Records from a dataset:
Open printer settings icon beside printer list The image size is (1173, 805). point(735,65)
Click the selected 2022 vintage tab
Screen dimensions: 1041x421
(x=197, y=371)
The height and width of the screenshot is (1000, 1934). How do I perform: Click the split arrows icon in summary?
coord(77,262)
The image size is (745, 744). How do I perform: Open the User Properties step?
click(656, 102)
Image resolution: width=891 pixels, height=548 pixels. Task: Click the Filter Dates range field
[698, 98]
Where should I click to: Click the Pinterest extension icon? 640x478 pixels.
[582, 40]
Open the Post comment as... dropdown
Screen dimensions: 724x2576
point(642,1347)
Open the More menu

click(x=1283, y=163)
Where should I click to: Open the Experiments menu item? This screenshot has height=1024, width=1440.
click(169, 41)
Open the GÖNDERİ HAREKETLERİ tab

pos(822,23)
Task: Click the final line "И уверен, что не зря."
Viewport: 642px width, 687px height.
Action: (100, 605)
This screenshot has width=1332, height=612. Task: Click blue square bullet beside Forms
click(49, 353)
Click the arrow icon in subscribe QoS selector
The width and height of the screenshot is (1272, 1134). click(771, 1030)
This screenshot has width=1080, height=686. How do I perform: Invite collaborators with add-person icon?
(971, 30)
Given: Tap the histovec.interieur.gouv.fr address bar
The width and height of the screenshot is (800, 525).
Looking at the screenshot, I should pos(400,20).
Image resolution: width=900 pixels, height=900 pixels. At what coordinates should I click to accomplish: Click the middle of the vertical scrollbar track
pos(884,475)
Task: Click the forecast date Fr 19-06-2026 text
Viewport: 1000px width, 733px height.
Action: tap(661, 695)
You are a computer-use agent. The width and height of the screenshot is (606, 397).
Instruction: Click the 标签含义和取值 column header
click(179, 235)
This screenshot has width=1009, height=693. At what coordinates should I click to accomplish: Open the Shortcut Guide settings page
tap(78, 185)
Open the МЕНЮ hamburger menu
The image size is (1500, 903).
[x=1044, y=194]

- **DIRECTIONS FOR THIS TASK**
From the line containing "Given: Tap the" to the final line of the data above, transcribe every line exactly and nothing more.

- **EXERCISE RESPONSE**
Given: Tap the histovec.interieur.gouv.fr address bar
The width and height of the screenshot is (800, 525).
Looking at the screenshot, I should pos(400,20).
Image resolution: width=900 pixels, height=900 pixels. At what coordinates should I click to accomplish: Click the middle of the vertical scrollbar track
pos(884,475)
Task: Click the forecast date Fr 19-06-2026 text
Viewport: 1000px width, 733px height.
Action: tap(661, 695)
You are a computer-use agent. The width and height of the screenshot is (606, 397).
Instruction: Click the 标签含义和取值 column header
click(179, 235)
This screenshot has width=1009, height=693. At what coordinates should I click to accomplish: Open the Shortcut Guide settings page
tap(78, 185)
Open the МЕНЮ hamburger menu
The image size is (1500, 903).
[x=1044, y=194]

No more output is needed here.